The dependency parameter p is stored in a data member of RandBit for use in its normal mode of operation. To generate b, you should generate a random double r in the semi-open interval [01). Then if r < p take b = 0 and otherwise take b = 1. To generate a random double, compute (double)rand()/((double)RAND_MAX + 1.0). You will need to include cstdlib in your program.

One way to determine the mode to use is to have two constructors for RandBit. One constructor takes the double p as its argument and sets the class to operate in normal mode. The other constructor takes a file name as argument and sets the class to operate in file mode. Obviously, some provision must be made for the case that the file runs out of bits.

3.3 Class Experiment

You should define a class Experiment that models an experiment. It should have a data member n for the number of tosses in the experiment, initialized by the constructor. A member function run(c) should run one experiment using the coin c and return the number of heads. c will be a call-by-value parameter of type Coin. This makes it possible to run experiments with different kinds of coins, which is very useful for testing. By making the parameter call-by-value, one starts each experiment with a fresh copy of c, which will be in outcome state heads, assuming it has never been flipped.

3.4 Class Simulator

Finally, you should define a class Simulator that carries out the simulation. It should have data members to store all of the parameters defining the problem. It should have a member function run() that carries out the simulation, computes ˆq , and stores it in a data member. A const member function will get the value of ˆq . Successive calls on run() should rerun the simulation from scratch, but of course using different random numbers.

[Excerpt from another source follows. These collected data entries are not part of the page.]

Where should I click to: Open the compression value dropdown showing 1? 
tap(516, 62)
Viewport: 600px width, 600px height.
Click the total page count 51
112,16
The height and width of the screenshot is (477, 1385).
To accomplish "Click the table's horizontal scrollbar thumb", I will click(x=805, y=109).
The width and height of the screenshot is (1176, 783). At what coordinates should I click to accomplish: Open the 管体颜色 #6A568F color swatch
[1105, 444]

The main program should create a Simulator instance, seed the random number generator (using srand()), run one (or maybe more) simulations, and print out the results.

4 Testing

The real difficulty of this problem is not writing the code but verifying that it is correct. As stated above, your program reads in a bunch of parameters and prints out a number that you have no way of knowing whether or not it is correct. To make matters worse, the output depends on the results of a simulation, so one expects that rerunning the program with different seeds will produce different answers.

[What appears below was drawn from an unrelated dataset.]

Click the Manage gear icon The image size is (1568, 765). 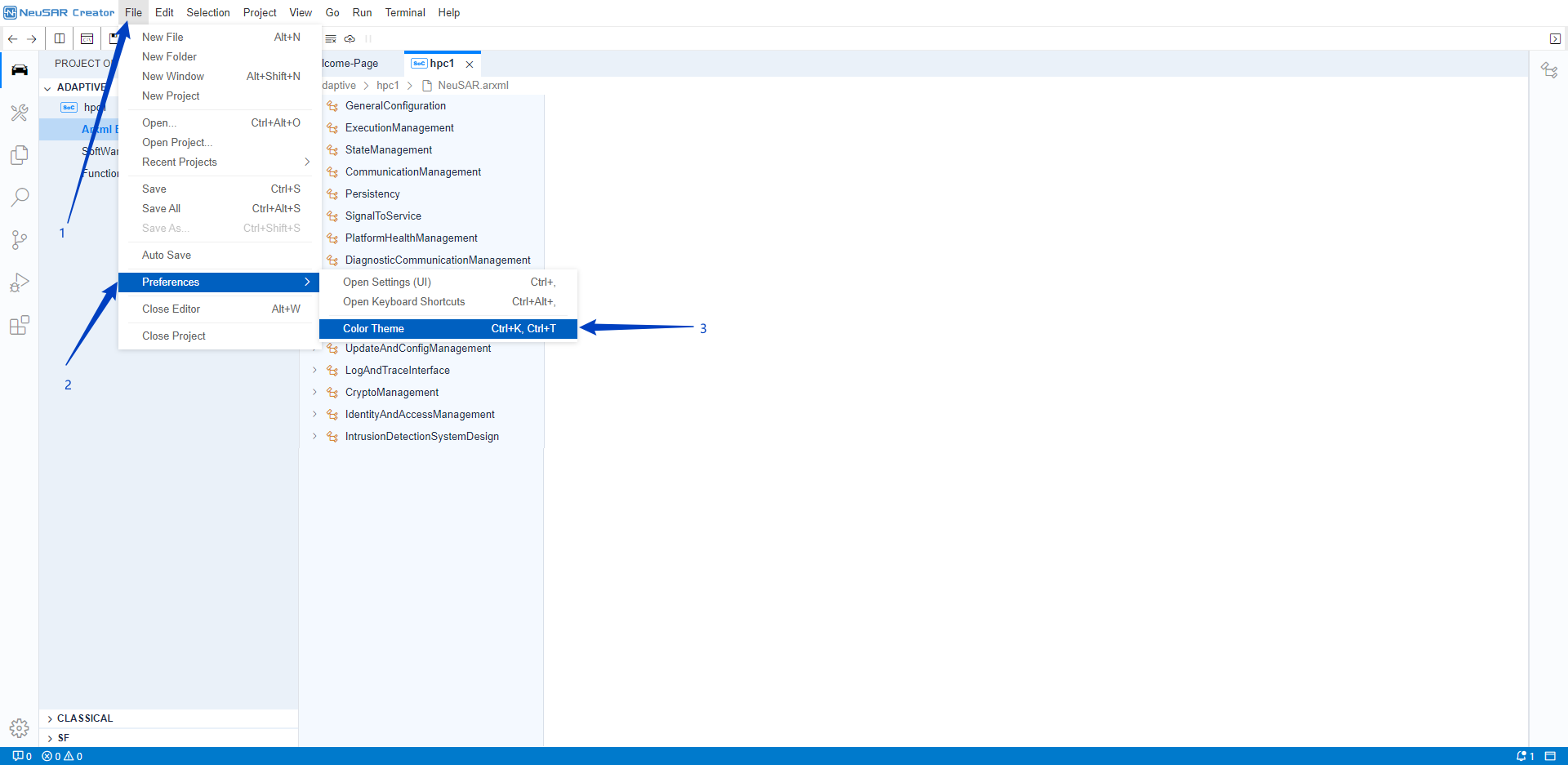[x=20, y=727]
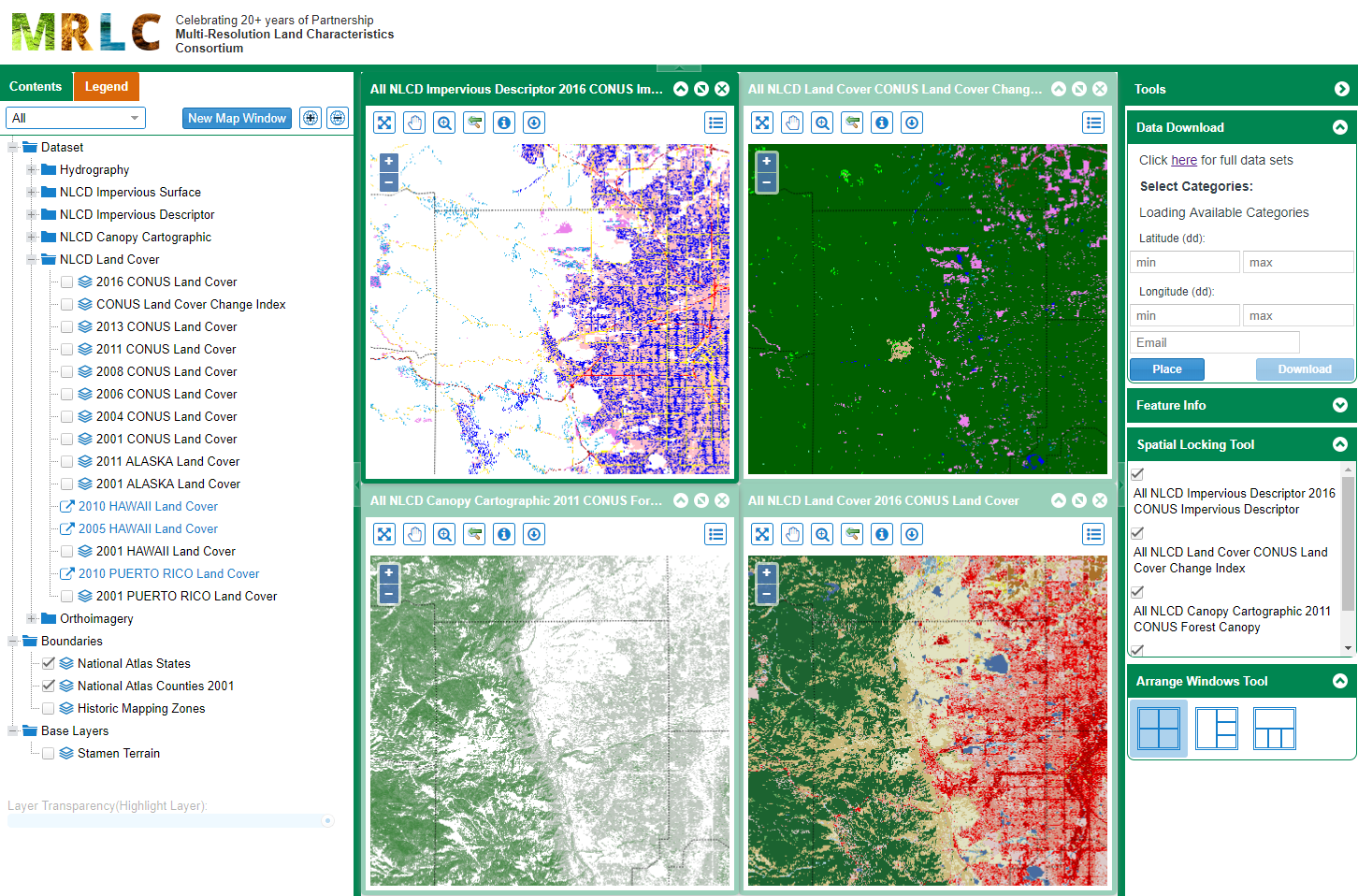Select the Contents tab
The width and height of the screenshot is (1358, 896).
(x=36, y=85)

To have confidence in your answer, you will need to create unit tests to verify the different parts of your code. Some tests that you should make are with parameters for which you know what to expect. For example, if p = 1.0, then the sequence of coin tosses should consist of all heads, and if p = 0.0, then the sequence should alternate tails, heads, tails, heads, …. If p = 0.5, then the coin tosses are independent and unbiased. In each of these cases, it is easy to calculate the success probability q and make sure that the output of your program is reasonable.

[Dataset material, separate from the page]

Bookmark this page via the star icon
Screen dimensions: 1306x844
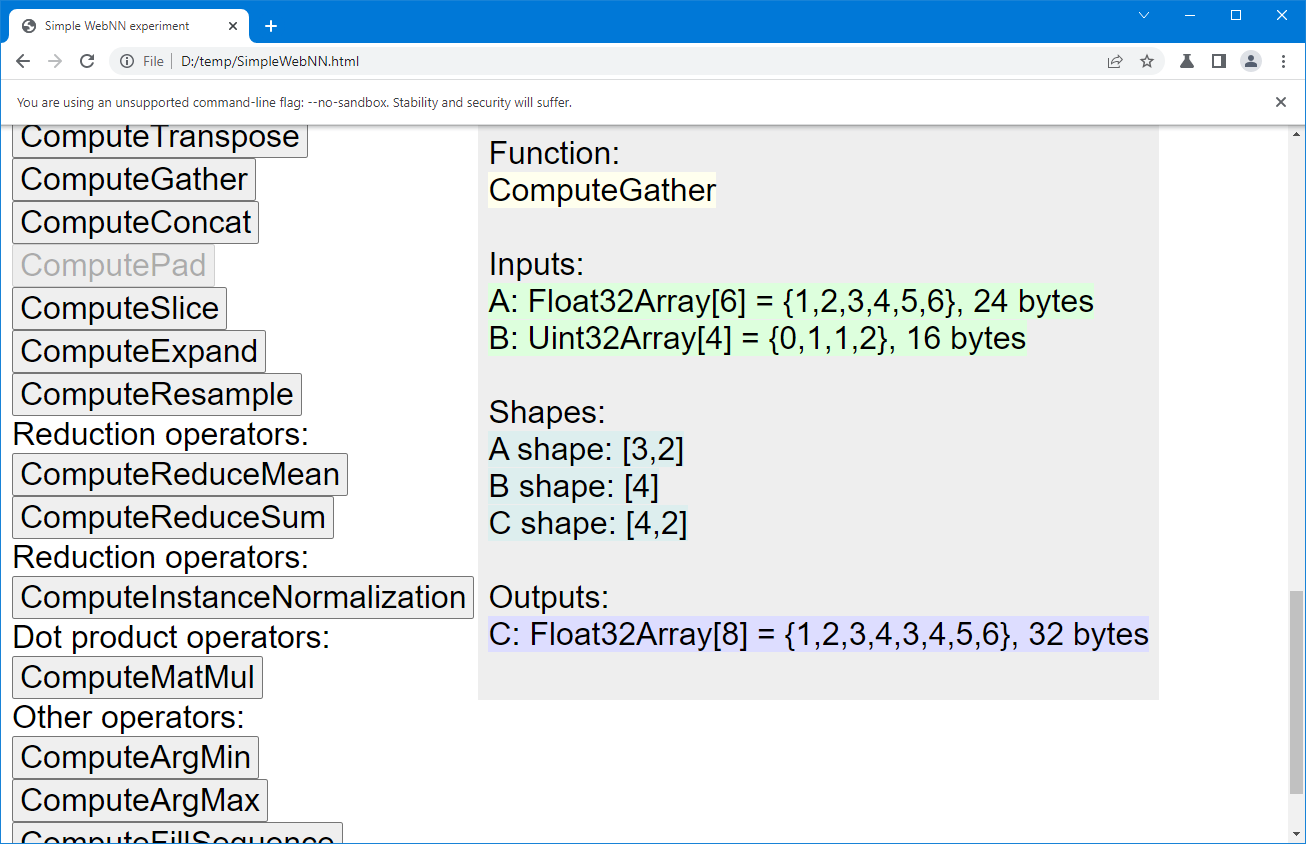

Better testing can be done by controlling the sequence of random bits used in the simulation. To control the sequence of bits, put the test sequence into a file, and set the testing mode of RandBit to use them. Then you can verify directly, for example, that Coin is producing the correct sequence of coin tosses.

5 Deliverables

You should submit this assignment using the submit script that you will find in /c/cs427/bin/ on the Zoo. Remember to submit the following items:

  1. Source code and header files.
  2. A makefile and any other files necessary to build your project. (If you’re using Eclipse with the default settings, the makefiles will be found in the directory Debug.)
  3. The output of several runs of your program using different seeds and different numbers of experiments.
  4. Unit test programs along with test input and output that you used to verify that your program was operating correctly.
  5. A brief report named report.txt (or any other common format such as .pdf) describing the design choices you made in implementing the required code extensions. You can also put any other information here that the TA should know about your program.